Fotoğraf: Eylem Nazlıer/Evrensel
Kaan BİÇİCİ
İstanbul
Pandeminin başından bu yana zaman zaman “kaldırılan”, “tekrar getirilen”, “kademeyle açılma” ile getirilen sözde tedbir, işleyişte yasak olan politikalarla işçilerin, öğrencilerin, kadınların siyaset yapma alanının daraltıldığını, kişisel hak ve özgürlüklerine de saldırılar yapıldığını görüyoruz. Pandemi başlarında; pandemi ve sonrası için otoriter rejimlerin inşasının ve yükselişinin olacağını düşünen bir kesimin karşısında -kendiliğinden- neoliberalizmin sonunun geleceği ve sosyal devletin ihyasının görüleceği öngörülerinin tartışıldığını gördük. Gidişat ilk kesimin öngörüsünün doğru olduğunu gösterir nitelikte. İdari, hukuki ve eğitim kurumlarının neredeyse tamamının politikalarla tahrip edilerek tek kişiye bağlandığı bir durumda tek adam yönetimi ve partisi de; kendisine muhalif kesimleri bastırmaya ve sindirmeye çalışmada kendi siyasal, ekonomik ve sınıfının çıkarları doğrultusunda bu fırsatları kaçırmamaya gayret ediyor.
SİYASETE MÜDAHALEYE ENGEL
Kapitalizmin ekonomik ve siyasal alanı yapay biçimde birbirinden ayırmasıyla birlikte ekonomik alan piyasa hakimiyetine bırakılmış. Bununla birlikte demokrasi de siyasal alana sıkıştırılmış bir vaziyette bulunuyor. Bundan ötürü sınıfın hak ve çıkarları için verilen mücadele demokrasi mücadelesinin dışında bırakılırken, ekonomik çıkarların siyasi niteliğine de gölge düşürülmeye çalışılmış, gizlenmiştir. Ekonomik ve sosyal haklarla sınırlayan yasal kısıtlamalarla da işçilerin, örgütlü mücadeleleriyle siyasete müdahale etmelerini engellenmeye çalışılmıştır.

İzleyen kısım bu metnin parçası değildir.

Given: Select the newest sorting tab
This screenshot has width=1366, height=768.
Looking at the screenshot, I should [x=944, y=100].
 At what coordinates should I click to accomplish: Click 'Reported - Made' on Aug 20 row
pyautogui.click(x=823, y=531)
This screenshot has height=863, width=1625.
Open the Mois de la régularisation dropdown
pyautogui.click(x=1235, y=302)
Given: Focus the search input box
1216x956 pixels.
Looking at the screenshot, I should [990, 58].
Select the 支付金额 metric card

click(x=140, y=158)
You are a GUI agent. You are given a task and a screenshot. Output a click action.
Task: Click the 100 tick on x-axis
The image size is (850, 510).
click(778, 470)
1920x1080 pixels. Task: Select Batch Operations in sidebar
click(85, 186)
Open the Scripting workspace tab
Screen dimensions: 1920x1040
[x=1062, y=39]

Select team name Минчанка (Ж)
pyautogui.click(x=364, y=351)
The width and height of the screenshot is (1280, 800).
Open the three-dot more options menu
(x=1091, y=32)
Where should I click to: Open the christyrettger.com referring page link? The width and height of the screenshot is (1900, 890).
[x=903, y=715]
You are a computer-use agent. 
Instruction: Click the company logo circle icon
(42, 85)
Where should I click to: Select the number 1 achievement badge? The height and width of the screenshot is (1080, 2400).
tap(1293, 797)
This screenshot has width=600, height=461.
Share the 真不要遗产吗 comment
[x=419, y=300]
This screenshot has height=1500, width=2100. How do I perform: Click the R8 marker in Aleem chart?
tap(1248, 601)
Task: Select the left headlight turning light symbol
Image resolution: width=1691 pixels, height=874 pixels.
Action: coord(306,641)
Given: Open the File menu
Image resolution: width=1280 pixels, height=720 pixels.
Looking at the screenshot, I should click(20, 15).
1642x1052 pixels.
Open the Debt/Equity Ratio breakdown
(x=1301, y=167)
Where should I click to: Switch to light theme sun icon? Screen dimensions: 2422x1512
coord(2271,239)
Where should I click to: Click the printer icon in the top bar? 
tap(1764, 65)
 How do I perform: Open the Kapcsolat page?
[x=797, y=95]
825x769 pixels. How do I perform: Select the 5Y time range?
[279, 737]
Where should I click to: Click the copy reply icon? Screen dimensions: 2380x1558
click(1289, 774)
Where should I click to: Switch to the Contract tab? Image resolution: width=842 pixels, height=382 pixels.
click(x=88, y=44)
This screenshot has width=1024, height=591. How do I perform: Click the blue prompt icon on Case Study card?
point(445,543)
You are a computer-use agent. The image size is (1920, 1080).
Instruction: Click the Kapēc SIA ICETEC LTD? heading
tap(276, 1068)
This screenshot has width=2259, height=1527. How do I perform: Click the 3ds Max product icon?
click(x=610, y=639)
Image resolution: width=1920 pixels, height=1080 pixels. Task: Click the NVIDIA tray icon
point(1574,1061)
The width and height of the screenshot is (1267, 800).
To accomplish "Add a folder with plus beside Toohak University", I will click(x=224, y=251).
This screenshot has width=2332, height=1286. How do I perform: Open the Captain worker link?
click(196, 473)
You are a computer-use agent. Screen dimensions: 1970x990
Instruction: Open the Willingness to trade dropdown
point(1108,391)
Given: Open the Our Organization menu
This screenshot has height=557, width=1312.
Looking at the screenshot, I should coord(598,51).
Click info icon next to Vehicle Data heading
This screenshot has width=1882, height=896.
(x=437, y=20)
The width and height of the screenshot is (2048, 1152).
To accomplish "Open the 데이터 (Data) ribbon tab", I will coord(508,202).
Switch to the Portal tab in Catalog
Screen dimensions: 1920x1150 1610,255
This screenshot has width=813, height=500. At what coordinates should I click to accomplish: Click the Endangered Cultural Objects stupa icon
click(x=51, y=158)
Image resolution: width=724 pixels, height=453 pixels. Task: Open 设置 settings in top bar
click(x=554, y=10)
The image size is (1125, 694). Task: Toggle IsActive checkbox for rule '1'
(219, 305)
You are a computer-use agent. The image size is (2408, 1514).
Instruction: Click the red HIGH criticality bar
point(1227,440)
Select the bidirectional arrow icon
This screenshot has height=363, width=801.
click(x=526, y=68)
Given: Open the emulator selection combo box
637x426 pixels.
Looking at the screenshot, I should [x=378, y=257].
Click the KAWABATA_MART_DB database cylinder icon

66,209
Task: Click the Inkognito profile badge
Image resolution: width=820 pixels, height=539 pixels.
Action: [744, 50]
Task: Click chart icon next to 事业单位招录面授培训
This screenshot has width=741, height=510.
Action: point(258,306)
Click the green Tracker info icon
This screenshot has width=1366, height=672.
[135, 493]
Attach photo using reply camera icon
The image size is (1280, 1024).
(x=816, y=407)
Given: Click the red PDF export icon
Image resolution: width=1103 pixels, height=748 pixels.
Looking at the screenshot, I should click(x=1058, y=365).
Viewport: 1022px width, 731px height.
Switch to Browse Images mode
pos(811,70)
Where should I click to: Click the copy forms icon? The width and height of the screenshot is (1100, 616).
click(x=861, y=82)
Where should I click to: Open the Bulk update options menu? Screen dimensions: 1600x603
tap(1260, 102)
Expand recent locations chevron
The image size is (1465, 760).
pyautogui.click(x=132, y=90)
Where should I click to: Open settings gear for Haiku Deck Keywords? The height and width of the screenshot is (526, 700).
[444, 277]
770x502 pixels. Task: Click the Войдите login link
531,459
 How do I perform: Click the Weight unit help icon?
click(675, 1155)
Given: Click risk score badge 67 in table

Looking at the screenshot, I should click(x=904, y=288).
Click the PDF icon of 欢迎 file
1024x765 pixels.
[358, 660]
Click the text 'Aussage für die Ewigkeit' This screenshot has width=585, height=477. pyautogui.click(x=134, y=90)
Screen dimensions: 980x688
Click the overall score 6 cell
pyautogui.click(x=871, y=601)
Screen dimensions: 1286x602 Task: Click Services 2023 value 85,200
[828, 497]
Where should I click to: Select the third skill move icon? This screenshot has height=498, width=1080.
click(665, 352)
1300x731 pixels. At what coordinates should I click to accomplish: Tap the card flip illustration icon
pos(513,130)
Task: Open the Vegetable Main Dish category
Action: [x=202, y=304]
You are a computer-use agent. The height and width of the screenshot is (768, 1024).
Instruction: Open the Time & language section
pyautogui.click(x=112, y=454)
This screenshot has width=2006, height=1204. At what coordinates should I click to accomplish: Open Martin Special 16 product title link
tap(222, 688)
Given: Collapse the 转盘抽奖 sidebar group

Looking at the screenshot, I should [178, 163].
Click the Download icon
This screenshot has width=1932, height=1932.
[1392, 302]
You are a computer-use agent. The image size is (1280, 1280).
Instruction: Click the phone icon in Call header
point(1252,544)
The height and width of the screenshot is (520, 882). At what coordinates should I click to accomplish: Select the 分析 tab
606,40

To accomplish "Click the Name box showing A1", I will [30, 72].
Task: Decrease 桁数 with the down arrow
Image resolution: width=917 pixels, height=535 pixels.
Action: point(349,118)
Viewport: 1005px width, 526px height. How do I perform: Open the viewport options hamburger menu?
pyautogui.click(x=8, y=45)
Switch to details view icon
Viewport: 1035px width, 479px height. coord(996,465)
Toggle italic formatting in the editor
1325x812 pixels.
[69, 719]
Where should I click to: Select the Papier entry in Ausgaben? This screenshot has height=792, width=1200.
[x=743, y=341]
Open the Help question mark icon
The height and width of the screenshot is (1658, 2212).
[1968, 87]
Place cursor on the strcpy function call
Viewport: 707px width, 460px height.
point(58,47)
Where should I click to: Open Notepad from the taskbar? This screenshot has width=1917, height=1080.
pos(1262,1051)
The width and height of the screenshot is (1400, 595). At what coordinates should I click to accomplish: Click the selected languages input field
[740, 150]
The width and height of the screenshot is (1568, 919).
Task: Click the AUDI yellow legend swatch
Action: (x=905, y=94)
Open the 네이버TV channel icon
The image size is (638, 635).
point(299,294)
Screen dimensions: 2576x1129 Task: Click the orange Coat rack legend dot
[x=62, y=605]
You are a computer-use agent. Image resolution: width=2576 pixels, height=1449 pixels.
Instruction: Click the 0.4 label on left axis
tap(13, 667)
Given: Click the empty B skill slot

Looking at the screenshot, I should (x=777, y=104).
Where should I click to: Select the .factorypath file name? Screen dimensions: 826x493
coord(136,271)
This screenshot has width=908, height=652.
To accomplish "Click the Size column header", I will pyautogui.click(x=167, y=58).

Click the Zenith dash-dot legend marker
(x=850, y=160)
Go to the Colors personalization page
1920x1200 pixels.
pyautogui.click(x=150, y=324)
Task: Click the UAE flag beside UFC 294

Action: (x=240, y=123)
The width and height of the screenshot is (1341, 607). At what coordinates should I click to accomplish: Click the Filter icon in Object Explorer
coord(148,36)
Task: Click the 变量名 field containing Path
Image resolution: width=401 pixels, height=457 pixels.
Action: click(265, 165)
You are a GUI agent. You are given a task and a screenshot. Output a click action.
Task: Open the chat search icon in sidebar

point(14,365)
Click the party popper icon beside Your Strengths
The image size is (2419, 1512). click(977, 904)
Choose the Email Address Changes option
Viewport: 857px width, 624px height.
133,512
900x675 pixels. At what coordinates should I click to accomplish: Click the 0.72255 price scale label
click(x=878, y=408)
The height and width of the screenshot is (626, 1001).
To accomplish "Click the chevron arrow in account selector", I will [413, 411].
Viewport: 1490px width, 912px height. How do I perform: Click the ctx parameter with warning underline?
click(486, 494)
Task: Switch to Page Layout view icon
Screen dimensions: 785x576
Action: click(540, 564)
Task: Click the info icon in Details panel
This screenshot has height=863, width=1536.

Pandeminin artırdığı ekonomik zorluklar ve işsizlik oranlarındaki yükseliş bu kadar ortada iken hak mücadelelerine dair yasaklamalar, engellemeler ve baskılar bir o kadar artmışken “tedbir”, “önlem” gibi kavramların altına gizlenerek hak mücadelesi veren kesimlerin karşısına çıkıyor.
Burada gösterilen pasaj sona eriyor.